Other Small Upper‐Level Courses (10 to 24 students)
Mean: 3.15 to 3.45
Distribution: none

For upper‐level courses with fewer than 10 students, there is no formal grading policy.

Previous Grading Practices
The policy above has been in place since 2011-12, except for the changes in 2015-16 as noted. Prior to the introduction of the 2011 grading normalization policy, the median grade point average for first-year classes was approximately 3.1 each year. There was no grading curve, and the grading scale listed above was in place.

Beginning in the Fall of 1995, the grade of U was assigned a numeric value of 0.000. This assignment is currently still in place.

Effective in the Fall of 1988, the grading system was changed to the following: A (4.000), A- (3.667), B+ (3.333), B (3.000), B- (2.667), C+ (2.333), C (2.000), C- (1.667), D (1.000), and F (0.000). As noted above, this grading scale is the one currently in place.

Effective in the Fall of 1986, the grading system was changed to the following: A (4.0), A- (3.67), B+ (3.33), B (3.0), B- (2.67), C+ (2.33), C (2.0), C- (1.67, D (1.0), F (0.0).

Beginning with students admitted for the 1981-1982 academic year, the grading system was changed to the following: A (4.0), A- (3.67), B+ (3.25), B (3.0), B- (2.75), C+ (2.25), C (2.0), C- (1.75), D (1.0), F (0.0).

Beginning with students admitted for the 1972-73 academic year, the grading system was changed to the following: A, B, C, D and F with no numeric equivalences.

Beginning with the 1969-70 academic year, the Law School discontinued averages, class ranks, and the comprehensive examination. The grading system for courses was converted to Honors (H), High Pass (HP), Pass (P), and Fail (F).

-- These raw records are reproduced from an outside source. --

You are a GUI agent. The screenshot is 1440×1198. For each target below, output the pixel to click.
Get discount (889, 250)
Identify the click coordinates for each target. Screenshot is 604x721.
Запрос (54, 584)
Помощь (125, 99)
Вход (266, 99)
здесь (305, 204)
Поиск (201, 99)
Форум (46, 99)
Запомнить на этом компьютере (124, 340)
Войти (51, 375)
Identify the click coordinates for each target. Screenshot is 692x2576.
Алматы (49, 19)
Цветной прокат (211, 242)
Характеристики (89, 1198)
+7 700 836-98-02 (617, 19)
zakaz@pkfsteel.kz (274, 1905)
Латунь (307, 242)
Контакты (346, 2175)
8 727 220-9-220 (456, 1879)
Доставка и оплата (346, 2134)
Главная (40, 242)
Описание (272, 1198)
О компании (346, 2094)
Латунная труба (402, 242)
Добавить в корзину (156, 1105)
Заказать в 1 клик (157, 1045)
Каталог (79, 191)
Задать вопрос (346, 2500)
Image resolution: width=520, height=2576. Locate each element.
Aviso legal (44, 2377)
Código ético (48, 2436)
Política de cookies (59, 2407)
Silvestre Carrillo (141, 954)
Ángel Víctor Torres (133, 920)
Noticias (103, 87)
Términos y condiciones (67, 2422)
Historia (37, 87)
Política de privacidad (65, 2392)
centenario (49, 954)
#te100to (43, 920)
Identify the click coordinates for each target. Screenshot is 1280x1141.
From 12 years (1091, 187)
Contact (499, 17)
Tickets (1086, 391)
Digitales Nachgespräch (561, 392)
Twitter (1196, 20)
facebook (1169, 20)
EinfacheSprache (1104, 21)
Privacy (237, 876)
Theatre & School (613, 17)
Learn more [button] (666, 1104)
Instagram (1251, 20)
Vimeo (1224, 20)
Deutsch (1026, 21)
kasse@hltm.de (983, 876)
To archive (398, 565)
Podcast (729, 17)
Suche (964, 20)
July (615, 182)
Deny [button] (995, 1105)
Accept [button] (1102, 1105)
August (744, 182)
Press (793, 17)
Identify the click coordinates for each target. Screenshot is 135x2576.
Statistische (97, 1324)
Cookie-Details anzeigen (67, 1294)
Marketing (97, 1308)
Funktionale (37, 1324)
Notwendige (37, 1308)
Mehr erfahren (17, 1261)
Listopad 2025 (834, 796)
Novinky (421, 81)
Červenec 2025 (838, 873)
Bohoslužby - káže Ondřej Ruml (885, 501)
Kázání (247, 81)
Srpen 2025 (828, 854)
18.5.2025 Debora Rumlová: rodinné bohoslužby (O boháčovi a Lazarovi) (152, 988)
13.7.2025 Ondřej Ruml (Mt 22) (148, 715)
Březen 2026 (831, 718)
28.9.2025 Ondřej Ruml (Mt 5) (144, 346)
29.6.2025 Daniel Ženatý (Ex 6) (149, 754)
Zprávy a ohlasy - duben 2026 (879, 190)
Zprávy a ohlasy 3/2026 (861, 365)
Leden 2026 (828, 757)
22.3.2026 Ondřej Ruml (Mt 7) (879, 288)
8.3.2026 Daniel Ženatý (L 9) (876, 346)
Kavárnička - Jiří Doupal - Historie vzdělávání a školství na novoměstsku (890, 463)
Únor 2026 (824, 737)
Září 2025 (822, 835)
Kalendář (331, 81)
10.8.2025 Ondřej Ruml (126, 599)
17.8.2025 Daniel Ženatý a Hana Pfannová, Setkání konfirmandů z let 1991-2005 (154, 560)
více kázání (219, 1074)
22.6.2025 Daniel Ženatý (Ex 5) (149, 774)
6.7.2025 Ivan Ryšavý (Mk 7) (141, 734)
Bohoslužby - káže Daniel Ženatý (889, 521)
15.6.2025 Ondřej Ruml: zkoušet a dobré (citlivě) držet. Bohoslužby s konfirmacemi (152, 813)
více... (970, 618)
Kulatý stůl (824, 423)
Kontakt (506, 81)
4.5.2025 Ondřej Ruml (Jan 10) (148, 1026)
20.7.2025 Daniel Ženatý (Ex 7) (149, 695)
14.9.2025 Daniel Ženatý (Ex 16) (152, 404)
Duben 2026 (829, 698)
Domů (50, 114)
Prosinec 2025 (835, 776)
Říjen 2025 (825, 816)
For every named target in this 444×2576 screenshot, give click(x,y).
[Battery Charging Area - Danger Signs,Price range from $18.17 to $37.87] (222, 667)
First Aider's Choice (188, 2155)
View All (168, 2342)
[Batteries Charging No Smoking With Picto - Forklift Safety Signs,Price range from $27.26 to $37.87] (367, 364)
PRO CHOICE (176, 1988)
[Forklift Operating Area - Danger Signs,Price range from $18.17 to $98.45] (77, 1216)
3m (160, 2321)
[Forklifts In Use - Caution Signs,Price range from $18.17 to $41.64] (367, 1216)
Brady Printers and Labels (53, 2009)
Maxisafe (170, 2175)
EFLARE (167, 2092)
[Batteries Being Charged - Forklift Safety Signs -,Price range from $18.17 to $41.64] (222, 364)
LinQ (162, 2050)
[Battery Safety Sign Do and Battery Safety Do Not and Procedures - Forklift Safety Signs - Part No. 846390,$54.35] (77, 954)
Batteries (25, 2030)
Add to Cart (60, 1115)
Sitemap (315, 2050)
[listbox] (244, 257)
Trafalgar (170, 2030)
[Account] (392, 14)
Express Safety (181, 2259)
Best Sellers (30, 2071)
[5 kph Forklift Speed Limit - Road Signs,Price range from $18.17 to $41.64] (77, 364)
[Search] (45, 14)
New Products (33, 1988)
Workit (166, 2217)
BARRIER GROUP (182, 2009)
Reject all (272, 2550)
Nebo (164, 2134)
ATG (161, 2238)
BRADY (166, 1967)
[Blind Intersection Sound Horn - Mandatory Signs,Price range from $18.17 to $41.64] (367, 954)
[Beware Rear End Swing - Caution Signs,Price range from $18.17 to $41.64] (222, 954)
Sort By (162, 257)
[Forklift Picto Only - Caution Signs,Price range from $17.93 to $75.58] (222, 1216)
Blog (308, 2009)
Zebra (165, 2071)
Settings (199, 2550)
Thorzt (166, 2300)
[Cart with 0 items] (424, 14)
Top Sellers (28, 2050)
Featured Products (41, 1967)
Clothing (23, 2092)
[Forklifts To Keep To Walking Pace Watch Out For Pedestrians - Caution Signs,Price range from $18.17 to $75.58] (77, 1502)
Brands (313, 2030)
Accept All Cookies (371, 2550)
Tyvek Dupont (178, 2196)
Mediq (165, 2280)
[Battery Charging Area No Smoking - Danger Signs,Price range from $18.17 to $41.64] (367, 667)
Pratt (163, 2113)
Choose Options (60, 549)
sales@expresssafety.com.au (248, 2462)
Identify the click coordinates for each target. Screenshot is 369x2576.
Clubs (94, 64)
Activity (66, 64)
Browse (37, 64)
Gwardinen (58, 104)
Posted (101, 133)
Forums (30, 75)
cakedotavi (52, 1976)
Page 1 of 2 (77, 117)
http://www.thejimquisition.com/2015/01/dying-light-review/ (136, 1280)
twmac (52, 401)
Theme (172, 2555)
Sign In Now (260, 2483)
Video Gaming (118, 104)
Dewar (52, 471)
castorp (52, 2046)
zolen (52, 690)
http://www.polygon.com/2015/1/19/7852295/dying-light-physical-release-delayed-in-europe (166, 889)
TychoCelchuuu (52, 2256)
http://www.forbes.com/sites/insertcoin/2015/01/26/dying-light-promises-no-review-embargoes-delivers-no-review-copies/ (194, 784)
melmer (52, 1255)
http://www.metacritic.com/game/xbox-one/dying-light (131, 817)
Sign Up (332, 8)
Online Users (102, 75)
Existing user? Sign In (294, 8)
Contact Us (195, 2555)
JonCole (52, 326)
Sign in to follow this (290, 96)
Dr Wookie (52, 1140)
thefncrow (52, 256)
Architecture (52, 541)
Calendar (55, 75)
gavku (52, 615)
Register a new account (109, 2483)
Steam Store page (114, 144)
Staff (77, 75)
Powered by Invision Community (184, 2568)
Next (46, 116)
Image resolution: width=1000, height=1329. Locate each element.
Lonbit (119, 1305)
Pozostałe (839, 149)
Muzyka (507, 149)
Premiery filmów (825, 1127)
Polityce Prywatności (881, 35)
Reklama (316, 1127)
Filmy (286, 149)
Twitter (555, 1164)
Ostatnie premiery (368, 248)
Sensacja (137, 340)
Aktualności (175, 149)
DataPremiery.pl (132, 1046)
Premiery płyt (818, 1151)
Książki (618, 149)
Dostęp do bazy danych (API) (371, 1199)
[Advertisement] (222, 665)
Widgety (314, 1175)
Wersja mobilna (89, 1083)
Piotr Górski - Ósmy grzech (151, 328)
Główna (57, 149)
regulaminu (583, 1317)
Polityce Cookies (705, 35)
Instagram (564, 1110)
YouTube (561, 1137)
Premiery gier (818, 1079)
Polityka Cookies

Where courses were taken overseas, the appropriate grade legends are explained in the semester data.

Prior to 1969-70 the passing grade in all courses as well as the then existing comprehensive examination was 70%. In computing the course average, the courses were weighted by credit hour. This weighted average and the comprehensive examination grade were then added together and divided by two to determine the semester average. The cumulative average was determined by adding the semester averages and dividing by the number of semesters.